__What this task involves__: Rewrite the listing from the line with "Image resolution: width=577" to the line with "microphone-icon is located" as a Markdown table with the columns Row and Line, leaving out blank lines.

__Data under study__:
Start of Block

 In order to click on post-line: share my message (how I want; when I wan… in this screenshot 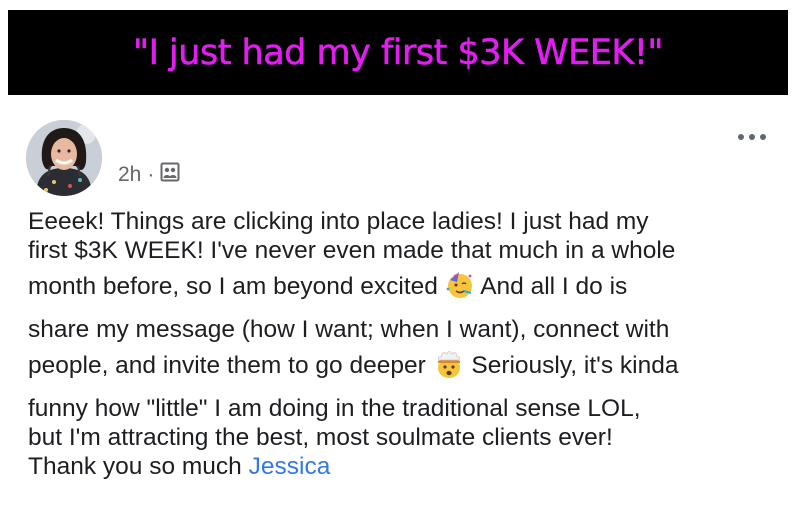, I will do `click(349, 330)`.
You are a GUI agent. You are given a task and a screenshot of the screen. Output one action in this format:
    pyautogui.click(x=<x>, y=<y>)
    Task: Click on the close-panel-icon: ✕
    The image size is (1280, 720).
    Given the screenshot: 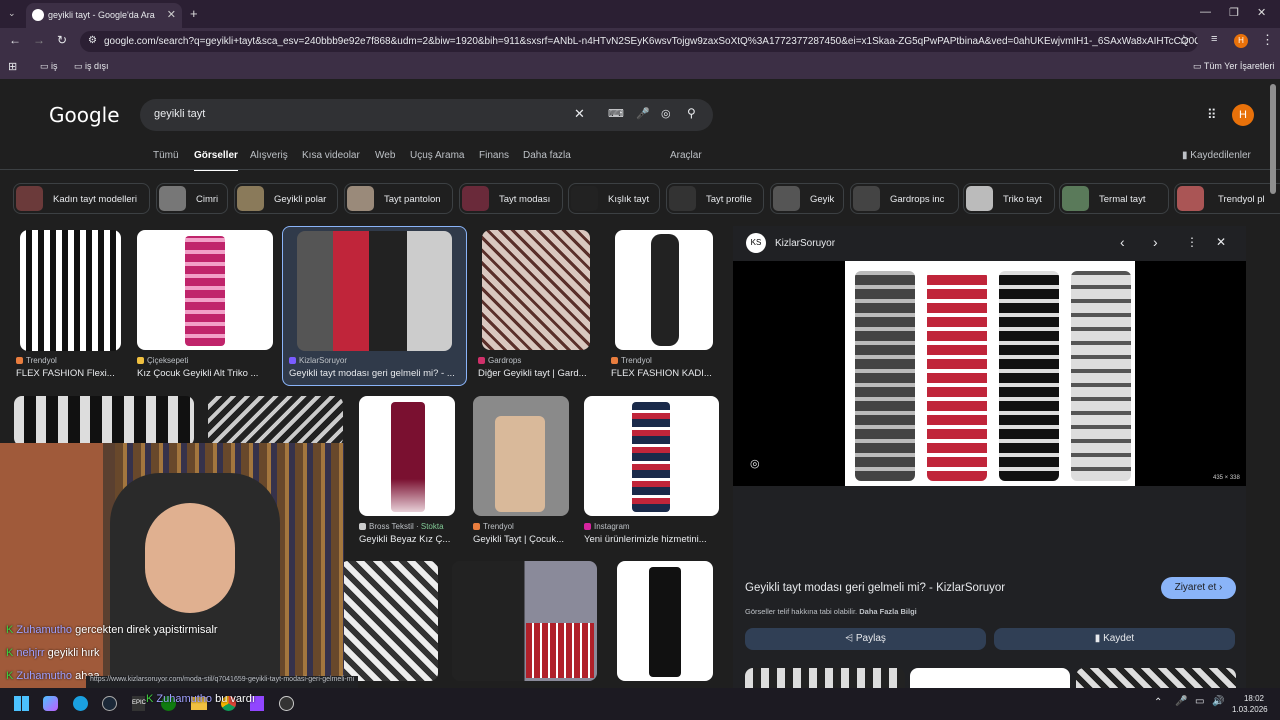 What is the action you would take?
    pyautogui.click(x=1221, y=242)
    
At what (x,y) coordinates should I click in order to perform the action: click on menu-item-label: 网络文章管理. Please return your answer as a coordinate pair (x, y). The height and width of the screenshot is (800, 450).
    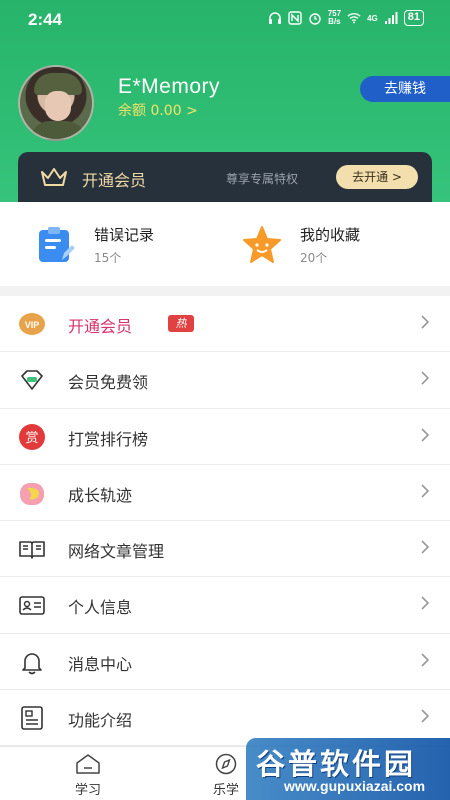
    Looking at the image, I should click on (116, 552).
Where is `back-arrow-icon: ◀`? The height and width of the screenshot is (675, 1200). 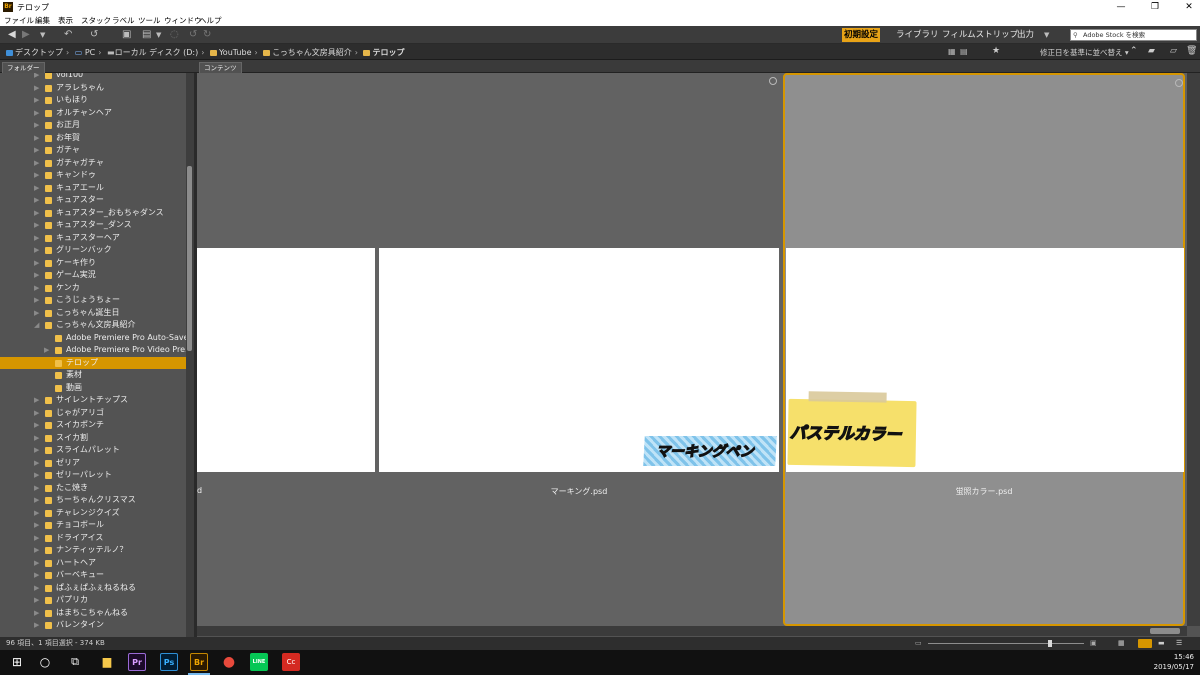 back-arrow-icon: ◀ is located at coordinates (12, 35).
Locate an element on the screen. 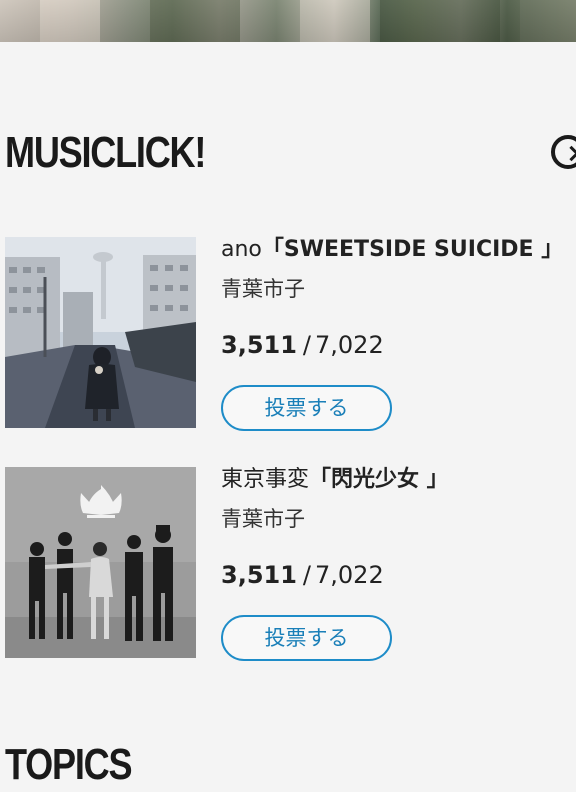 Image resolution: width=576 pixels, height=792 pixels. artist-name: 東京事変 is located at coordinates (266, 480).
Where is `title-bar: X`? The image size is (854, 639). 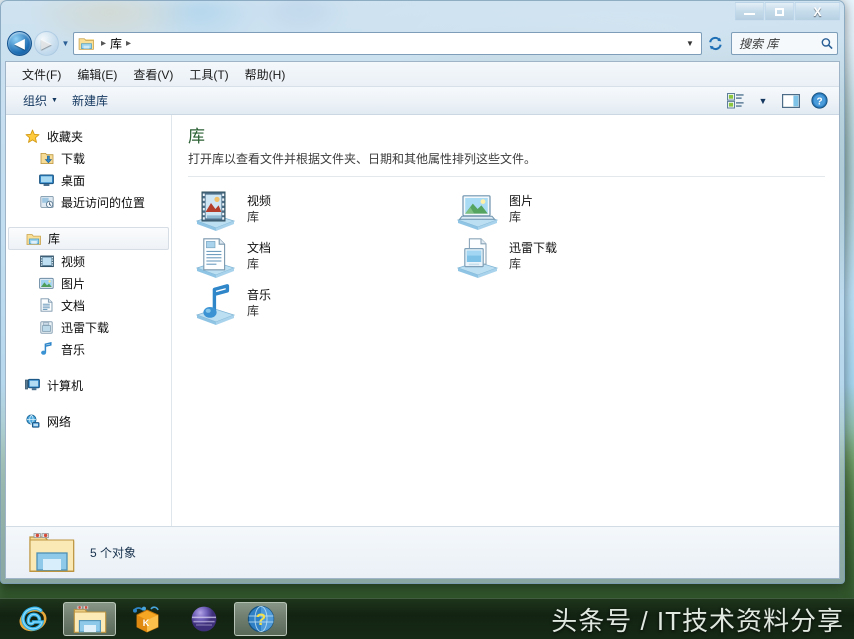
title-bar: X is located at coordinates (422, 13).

End of Block
Start of Block

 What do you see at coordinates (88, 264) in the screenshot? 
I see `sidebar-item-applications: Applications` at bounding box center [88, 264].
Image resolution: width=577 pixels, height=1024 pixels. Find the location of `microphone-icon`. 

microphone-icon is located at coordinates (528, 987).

End of Block

__Answer to this task__:
| Row | Line |
|---|---|
| 1 | Image resolution: width=577 pixels, height=1024 pixels. Find the location of `microphone-icon`.  |
| 2 | microphone-icon is located at coordinates (528, 987). |